Mémoires d'un jeune homme rangé : $b roman
VI
PYLADE
Daniel Henry, depuis le bal chez les Voraud, n’avait confié à personne le secret de son grand amour pour Berthe. C’était un grand amour décidément, aux dernières nouvelles.
Il n’avait d’ailleurs dans la vie qu’un seul confident possible, son ami Albert Julius, le fils du commissionnaire en cafés.
Julius et Daniel Henry avaient lié connaissance à seize ans, au Vésinet, où leurs familles passaient l’été. Ils s’étaient détestés tout d’abord. Puis leur mépris commun du genre humain et de la danse les avait rapprochés, un soir de bal, dans un coin de salon. Ils s’étaient moqués ensemble de certains valseurs.
Un après-midi, au cours d’une promenade à pied, leur accord s’était fait sur le principe de l’imbécillité irrémédiable de presque tous les jeunes gens du Vésinet.

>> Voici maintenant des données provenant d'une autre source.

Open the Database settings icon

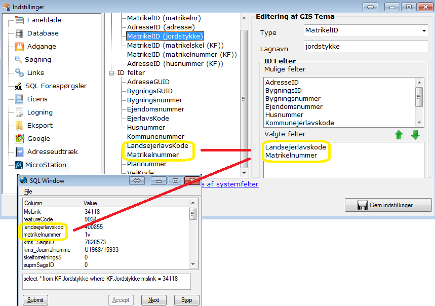click(19, 33)
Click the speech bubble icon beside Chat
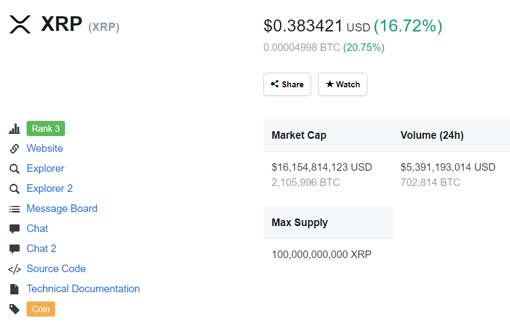This screenshot has height=322, width=510. [x=15, y=229]
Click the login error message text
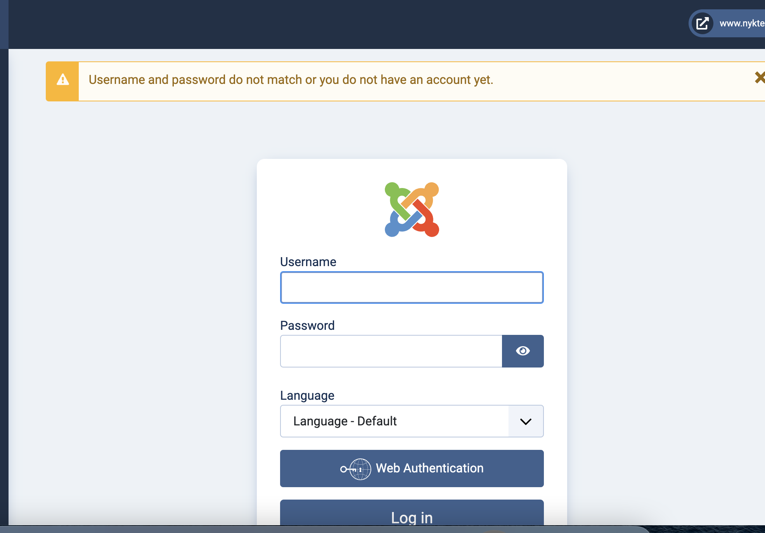Viewport: 765px width, 533px height. click(291, 80)
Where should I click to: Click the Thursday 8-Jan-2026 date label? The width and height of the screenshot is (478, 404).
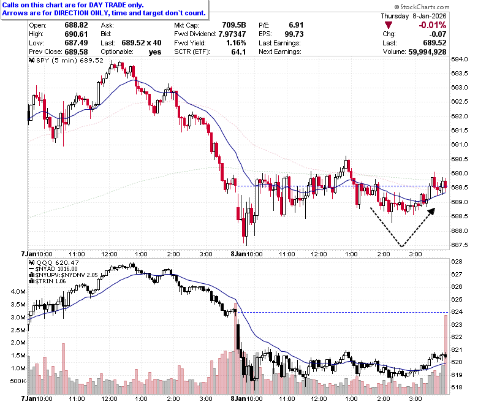(414, 16)
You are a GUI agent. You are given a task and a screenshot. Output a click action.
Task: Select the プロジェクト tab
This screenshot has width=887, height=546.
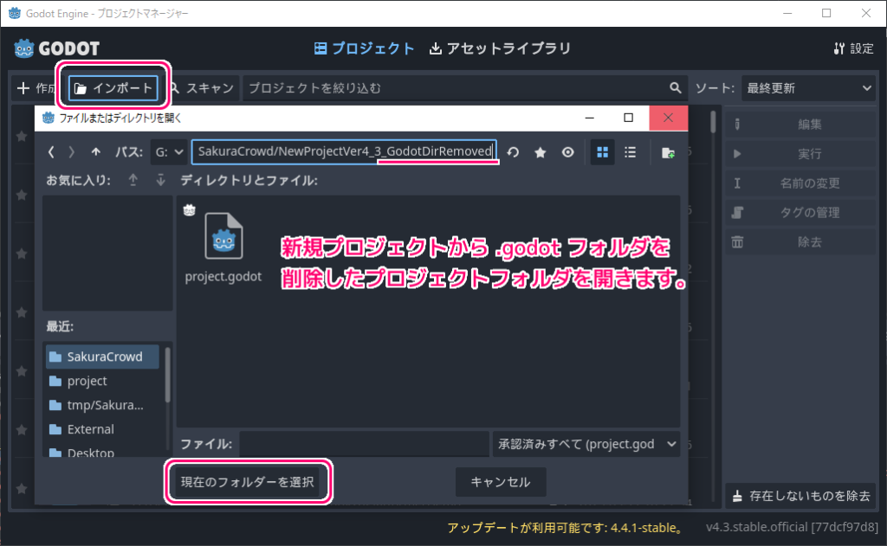pyautogui.click(x=364, y=48)
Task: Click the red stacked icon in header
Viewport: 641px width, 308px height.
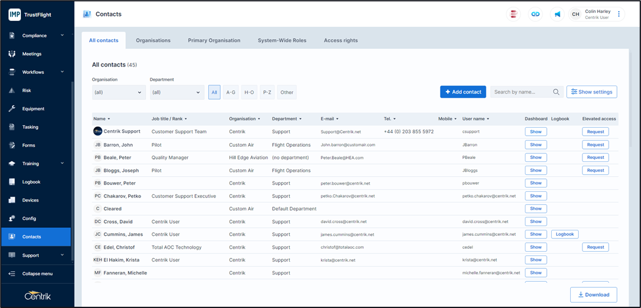Action: [x=514, y=14]
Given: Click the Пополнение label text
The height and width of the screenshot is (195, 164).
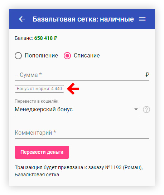Looking at the screenshot, I should coord(41,55).
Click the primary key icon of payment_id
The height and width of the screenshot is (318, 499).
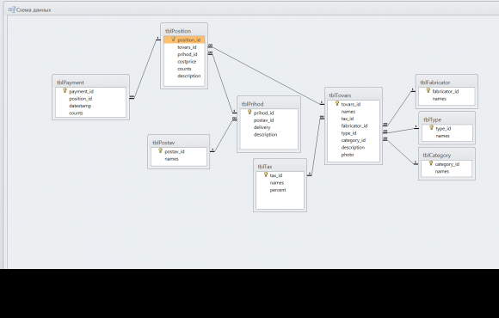pyautogui.click(x=65, y=90)
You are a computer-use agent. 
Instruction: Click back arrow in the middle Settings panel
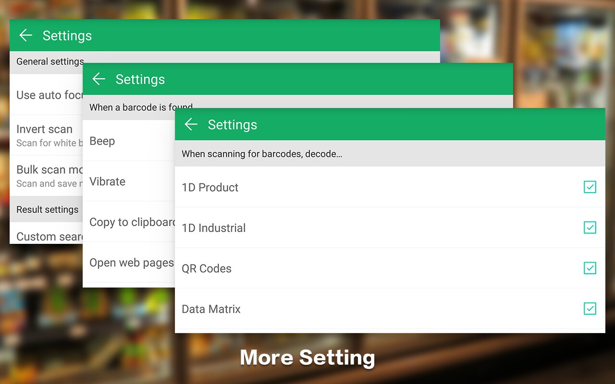pyautogui.click(x=99, y=79)
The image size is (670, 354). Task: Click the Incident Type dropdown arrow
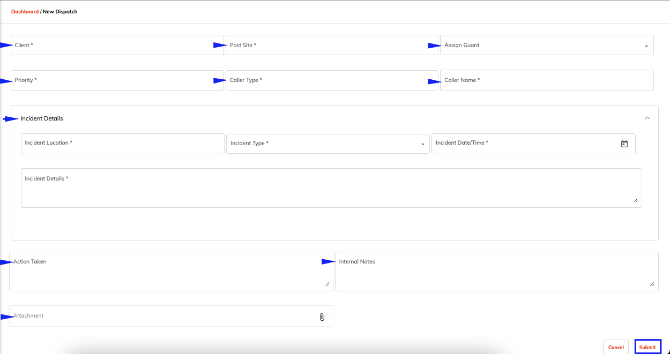coord(422,144)
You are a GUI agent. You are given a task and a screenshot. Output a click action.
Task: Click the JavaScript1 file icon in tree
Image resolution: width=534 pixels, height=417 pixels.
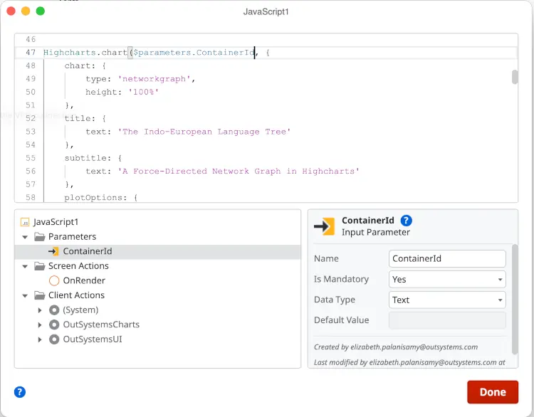click(25, 222)
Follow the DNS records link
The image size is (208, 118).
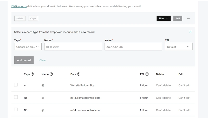pyautogui.click(x=19, y=6)
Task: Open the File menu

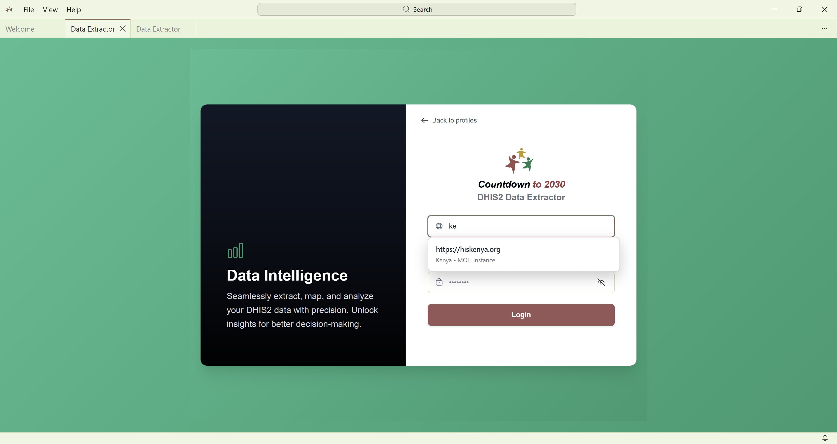Action: pyautogui.click(x=29, y=10)
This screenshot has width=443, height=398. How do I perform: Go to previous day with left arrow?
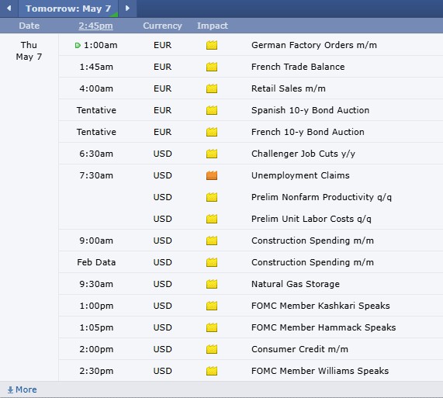pyautogui.click(x=9, y=9)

A partir de ce jour-là, Daniel vit en Julius un individu d’une intelligence exceptionnelle (pas tout à fait aussi intelligent que lui-même, mais presque autant).
Ils se retrouvèrent à Paris. Au début, ils n’osèrent pas se donner rendez-vous tous les jours, chacun d’eux tenant à faire croire à l’autre qu’il ne manquait pas de distractions.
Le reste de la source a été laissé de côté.